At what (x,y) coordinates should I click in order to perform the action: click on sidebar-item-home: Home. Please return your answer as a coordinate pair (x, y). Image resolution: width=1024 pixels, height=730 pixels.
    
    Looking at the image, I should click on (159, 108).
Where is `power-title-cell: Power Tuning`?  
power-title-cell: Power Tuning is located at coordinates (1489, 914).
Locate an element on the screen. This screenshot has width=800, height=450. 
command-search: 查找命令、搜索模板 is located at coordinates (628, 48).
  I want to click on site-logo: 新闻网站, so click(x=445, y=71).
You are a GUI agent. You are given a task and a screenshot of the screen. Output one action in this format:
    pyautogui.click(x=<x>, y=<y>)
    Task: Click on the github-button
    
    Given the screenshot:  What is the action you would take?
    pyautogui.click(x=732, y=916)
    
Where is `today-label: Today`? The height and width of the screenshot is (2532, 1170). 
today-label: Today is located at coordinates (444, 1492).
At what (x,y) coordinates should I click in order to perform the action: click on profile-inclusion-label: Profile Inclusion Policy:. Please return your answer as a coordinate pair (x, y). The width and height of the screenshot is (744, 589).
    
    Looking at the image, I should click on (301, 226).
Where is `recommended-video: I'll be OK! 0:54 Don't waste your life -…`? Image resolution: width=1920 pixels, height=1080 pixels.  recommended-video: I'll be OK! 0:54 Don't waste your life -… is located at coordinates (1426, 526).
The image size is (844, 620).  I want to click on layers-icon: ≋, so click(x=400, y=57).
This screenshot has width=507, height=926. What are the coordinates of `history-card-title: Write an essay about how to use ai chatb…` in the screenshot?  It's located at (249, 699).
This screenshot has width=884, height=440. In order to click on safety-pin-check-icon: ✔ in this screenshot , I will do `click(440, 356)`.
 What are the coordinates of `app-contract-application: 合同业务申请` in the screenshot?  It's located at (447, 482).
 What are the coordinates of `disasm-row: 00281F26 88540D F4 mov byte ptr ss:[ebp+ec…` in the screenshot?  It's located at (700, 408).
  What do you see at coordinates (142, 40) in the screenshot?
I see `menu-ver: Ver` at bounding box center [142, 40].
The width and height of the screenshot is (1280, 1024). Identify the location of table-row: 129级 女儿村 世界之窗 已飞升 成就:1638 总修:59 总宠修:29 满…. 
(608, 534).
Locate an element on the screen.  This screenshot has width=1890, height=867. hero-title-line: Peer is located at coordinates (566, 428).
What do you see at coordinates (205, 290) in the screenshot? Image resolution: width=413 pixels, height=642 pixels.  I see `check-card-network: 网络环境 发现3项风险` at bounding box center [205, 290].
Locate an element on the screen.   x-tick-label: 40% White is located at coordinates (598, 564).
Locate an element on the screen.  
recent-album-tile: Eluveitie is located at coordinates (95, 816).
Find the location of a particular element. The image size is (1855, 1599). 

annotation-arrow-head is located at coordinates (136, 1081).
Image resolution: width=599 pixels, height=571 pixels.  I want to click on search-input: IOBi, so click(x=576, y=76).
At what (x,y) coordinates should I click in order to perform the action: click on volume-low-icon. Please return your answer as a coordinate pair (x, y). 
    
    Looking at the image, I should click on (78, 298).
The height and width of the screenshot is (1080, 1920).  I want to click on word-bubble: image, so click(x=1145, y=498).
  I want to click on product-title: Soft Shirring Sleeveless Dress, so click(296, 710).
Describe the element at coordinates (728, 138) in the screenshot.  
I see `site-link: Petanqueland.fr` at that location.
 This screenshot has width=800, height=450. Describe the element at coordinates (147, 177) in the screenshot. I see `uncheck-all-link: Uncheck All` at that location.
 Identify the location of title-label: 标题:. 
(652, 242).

-=-=-

→ **GOAL OF THE EXERCISE**: Return everything from the line containing "at (700, 408)." down to the line containing "recent-album-tile: Eluveitie is", with both of those lines included, copying each line exactly as it appears in the records.

→ **SOLVED EXERCISE**:
 What are the coordinates of `disasm-row: 00281F26 88540D F4 mov byte ptr ss:[ebp+ec…` in the screenshot?  It's located at (700, 408).
  What do you see at coordinates (142, 40) in the screenshot?
I see `menu-ver: Ver` at bounding box center [142, 40].
The width and height of the screenshot is (1280, 1024). Identify the location of table-row: 129级 女儿村 世界之窗 已飞升 成就:1638 总修:59 总宠修:29 满…. 
(608, 534).
Locate an element on the screen.  This screenshot has width=1890, height=867. hero-title-line: Peer is located at coordinates (566, 428).
What do you see at coordinates (205, 290) in the screenshot? Image resolution: width=413 pixels, height=642 pixels.  I see `check-card-network: 网络环境 发现3项风险` at bounding box center [205, 290].
Locate an element on the screen.   x-tick-label: 40% White is located at coordinates (598, 564).
Locate an element on the screen.  
recent-album-tile: Eluveitie is located at coordinates (95, 816).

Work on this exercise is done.